In an action to recover damages for an assault allegedly committed upon the infant plaintiff by defendant’s employee, defendant appeals from a judgment of the Supreme Court, Kings County, entered March 20, 1973, in said plaintiff’s favor, upon successive jury verdicts as to the issues of liability and damages, the verdict as to damages being in the amount of $165,000. Judgment reversed, on the law, and new trial granted as to all the issues, with costs to abide the event. The appeal did not present questions of fact. At the trial the infant plaintiff’s proof was to the effect that a driver for defendant, a bus company, struck the infant in the face after accusing him of throwing snowballs at defendant’s bus and breaking its windshield. The infant plaintiff, who was nine years old, denied throwing any snowballs. The driver, testifying for defendant bus company, denied striking the boy. He testified that he confronted the boy in order to ascertain his name so as to be able to report it to the bus company, as required. The trial court charged the jury that, if the driver in fact struck the boy, they could find in the latter’s favor.
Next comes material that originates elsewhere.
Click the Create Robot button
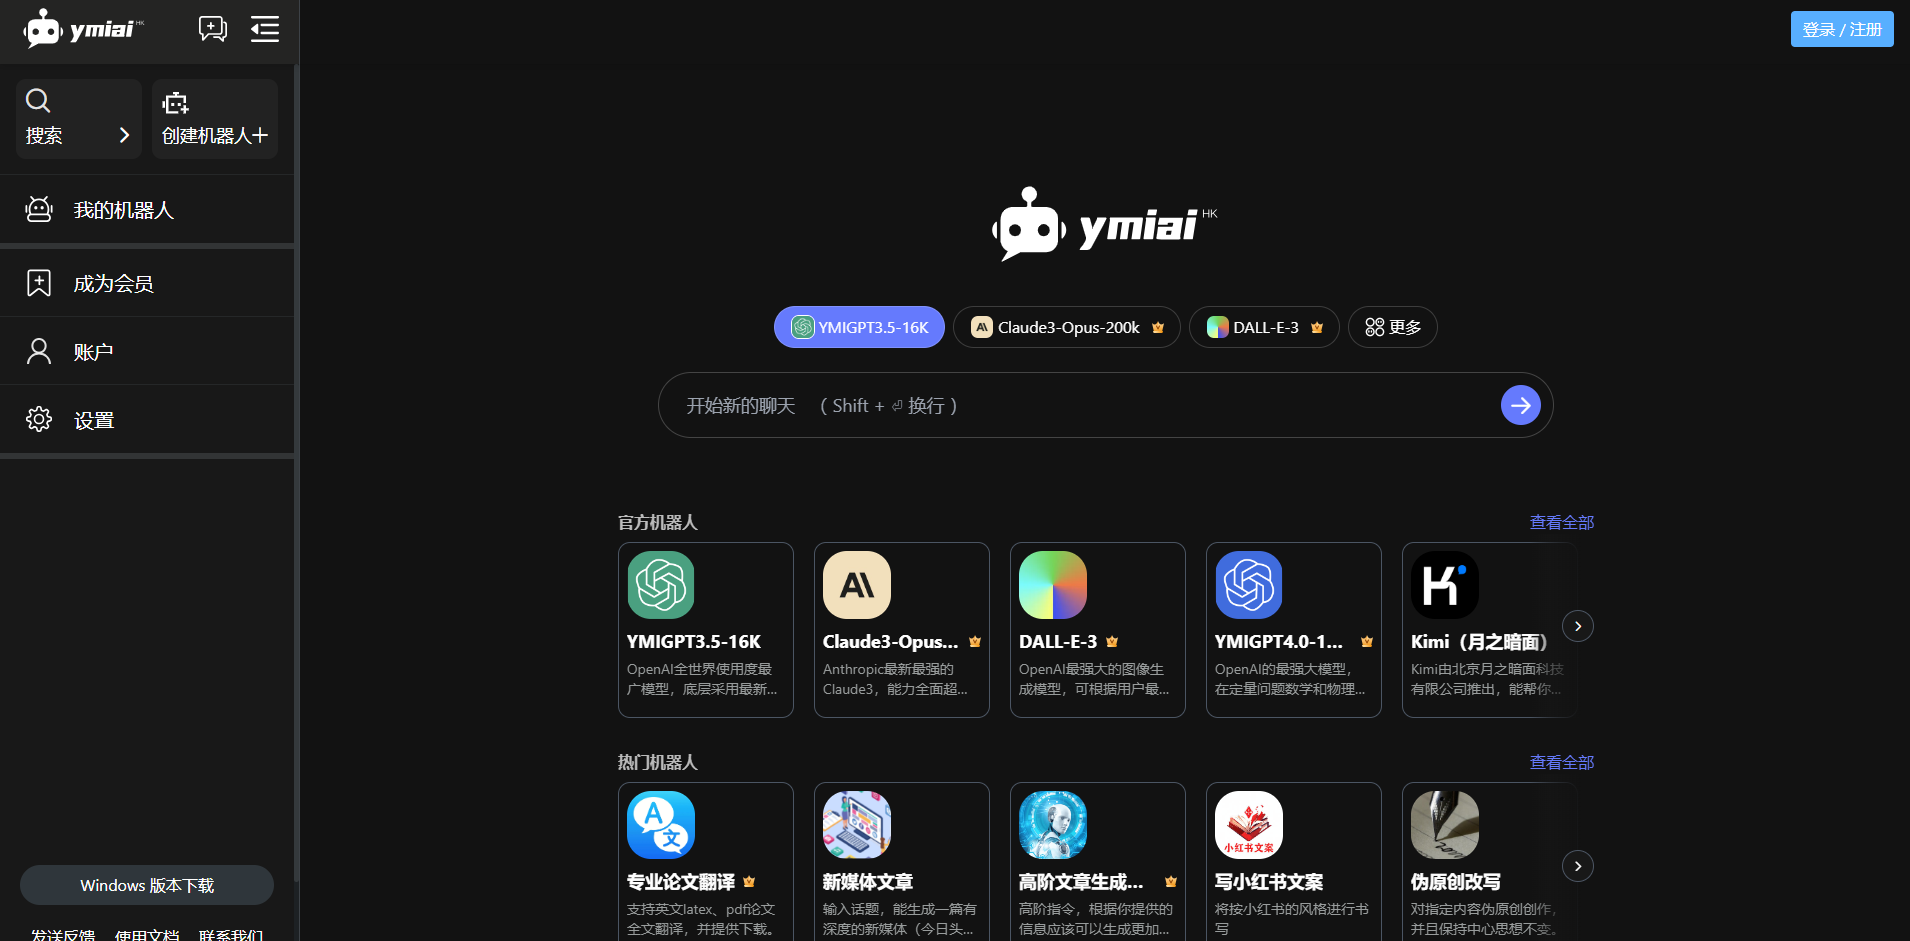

The court refused to submit to the jury, as requested by defendant, the question as to whether the assault had been committed within the scope of the driver’s employment or in furtherance of his employer’s interests. Trial Term erred in refusing to so charge. (Sims v. Bergamo, 3 N Y 2d 531; De Wald v. Seidenberg, 297 N. Y. 335.) Upon this record, we cannot say as a matter of law that the driver’s alleged conduct was committed within the scope of his employment or in furtherance of his employer’s interests. This was a factual issue which should have been charged to the jury in accordance with defendant’s request. Gulotta, P. J., Martuscello, Shapiro, Christ and Benjamin, JJ., concur.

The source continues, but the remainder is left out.